■ **TASK DIRECTIONS**:
The answer must be every line of the records in which the string "agroup" appears.

= Beginning of Section =

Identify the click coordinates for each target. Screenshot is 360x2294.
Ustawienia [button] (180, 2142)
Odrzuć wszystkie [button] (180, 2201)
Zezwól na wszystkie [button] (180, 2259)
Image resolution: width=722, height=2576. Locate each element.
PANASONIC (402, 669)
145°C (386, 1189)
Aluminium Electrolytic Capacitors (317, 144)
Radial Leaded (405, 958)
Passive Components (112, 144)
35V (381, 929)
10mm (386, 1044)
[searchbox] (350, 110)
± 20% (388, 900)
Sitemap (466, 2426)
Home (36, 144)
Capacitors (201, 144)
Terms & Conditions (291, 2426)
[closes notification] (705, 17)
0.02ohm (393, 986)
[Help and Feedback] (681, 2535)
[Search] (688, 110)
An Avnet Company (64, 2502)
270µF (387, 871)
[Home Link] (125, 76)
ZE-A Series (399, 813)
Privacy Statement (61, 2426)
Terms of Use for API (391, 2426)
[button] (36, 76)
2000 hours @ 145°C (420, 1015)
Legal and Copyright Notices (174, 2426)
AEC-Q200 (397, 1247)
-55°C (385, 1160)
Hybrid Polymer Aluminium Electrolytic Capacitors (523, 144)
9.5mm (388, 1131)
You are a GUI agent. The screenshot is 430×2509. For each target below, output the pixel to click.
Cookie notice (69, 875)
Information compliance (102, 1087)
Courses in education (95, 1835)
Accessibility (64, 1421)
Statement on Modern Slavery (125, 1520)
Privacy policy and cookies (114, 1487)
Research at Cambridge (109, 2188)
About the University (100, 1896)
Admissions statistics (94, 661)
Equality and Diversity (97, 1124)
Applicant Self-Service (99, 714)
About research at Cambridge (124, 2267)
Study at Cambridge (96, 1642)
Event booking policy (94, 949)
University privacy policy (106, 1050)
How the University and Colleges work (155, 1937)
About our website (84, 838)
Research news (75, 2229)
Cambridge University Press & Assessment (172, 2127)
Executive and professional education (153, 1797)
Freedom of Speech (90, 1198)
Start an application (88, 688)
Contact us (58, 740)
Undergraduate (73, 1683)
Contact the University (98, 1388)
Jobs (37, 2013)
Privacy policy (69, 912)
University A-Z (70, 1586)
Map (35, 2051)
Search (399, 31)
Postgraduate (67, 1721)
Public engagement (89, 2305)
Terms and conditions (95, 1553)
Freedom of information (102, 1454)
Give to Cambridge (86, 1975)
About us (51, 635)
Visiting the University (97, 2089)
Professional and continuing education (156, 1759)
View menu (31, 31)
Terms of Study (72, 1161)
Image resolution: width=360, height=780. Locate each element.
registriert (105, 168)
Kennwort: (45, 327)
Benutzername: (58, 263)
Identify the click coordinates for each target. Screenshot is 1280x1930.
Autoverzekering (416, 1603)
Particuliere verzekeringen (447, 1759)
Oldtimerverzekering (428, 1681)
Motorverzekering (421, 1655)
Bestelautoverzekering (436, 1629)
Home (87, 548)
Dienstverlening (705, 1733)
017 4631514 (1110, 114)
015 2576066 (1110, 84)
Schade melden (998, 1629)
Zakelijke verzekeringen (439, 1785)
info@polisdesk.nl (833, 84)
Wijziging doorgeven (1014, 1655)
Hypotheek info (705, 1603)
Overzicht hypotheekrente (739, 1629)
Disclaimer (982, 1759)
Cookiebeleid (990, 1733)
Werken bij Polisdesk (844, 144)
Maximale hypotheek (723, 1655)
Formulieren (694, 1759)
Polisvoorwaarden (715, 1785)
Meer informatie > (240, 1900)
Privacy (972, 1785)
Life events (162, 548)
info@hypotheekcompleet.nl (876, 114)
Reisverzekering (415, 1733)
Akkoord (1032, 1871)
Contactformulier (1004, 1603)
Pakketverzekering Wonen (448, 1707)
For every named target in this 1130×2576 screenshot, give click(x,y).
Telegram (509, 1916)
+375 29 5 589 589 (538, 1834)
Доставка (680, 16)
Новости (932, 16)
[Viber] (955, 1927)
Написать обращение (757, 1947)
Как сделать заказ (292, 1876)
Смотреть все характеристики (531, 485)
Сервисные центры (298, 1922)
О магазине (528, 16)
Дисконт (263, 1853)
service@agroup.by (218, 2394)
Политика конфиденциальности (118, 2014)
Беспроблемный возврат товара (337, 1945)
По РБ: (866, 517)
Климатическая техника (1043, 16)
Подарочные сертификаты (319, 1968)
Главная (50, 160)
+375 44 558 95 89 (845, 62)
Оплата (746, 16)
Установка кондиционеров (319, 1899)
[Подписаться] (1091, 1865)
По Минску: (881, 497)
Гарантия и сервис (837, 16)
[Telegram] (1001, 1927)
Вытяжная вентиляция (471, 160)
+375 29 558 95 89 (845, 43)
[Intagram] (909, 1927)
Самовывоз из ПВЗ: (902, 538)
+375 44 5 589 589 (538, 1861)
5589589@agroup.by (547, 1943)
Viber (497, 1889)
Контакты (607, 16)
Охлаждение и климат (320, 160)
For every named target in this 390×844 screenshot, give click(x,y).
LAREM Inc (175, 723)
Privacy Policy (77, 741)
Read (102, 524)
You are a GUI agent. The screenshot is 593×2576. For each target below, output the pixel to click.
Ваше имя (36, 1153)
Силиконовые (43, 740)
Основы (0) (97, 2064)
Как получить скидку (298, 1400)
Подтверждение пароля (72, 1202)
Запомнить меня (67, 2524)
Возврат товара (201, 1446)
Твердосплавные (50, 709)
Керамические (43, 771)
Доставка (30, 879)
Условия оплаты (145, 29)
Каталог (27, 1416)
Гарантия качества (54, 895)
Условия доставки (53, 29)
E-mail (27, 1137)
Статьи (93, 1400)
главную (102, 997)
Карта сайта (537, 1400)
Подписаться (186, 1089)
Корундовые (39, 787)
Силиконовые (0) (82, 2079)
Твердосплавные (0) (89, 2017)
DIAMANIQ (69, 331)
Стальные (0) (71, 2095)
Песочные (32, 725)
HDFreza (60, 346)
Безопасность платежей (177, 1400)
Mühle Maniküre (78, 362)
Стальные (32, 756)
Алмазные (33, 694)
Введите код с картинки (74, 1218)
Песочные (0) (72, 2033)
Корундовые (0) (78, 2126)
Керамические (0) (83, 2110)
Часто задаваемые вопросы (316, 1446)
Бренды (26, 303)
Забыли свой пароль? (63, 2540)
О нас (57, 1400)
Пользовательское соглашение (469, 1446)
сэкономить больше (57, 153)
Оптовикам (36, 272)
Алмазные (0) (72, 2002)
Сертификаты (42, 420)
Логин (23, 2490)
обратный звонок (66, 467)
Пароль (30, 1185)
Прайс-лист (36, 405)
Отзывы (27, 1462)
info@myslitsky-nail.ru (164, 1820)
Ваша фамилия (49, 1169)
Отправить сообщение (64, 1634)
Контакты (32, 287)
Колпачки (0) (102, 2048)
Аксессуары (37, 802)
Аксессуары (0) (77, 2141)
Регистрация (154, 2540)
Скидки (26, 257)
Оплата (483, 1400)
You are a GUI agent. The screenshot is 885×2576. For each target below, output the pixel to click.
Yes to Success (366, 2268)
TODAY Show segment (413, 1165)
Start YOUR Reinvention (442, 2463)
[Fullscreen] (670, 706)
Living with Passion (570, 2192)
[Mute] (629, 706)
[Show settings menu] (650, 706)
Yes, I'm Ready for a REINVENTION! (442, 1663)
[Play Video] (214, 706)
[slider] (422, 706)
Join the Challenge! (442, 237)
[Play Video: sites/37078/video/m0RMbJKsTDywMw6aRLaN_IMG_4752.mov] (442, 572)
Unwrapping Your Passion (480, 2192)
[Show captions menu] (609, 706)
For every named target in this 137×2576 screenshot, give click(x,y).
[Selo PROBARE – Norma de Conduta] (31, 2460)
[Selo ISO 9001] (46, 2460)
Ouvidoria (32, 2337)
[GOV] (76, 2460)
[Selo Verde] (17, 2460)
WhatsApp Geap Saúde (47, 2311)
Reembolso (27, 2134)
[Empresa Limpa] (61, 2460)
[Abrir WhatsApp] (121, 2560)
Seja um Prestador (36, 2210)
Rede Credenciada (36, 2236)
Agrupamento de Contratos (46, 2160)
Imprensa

= End of Section =

■ **ANSWER AREA**:
service@agroup.by (218, 2394)
5589589@agroup.by (547, 1943)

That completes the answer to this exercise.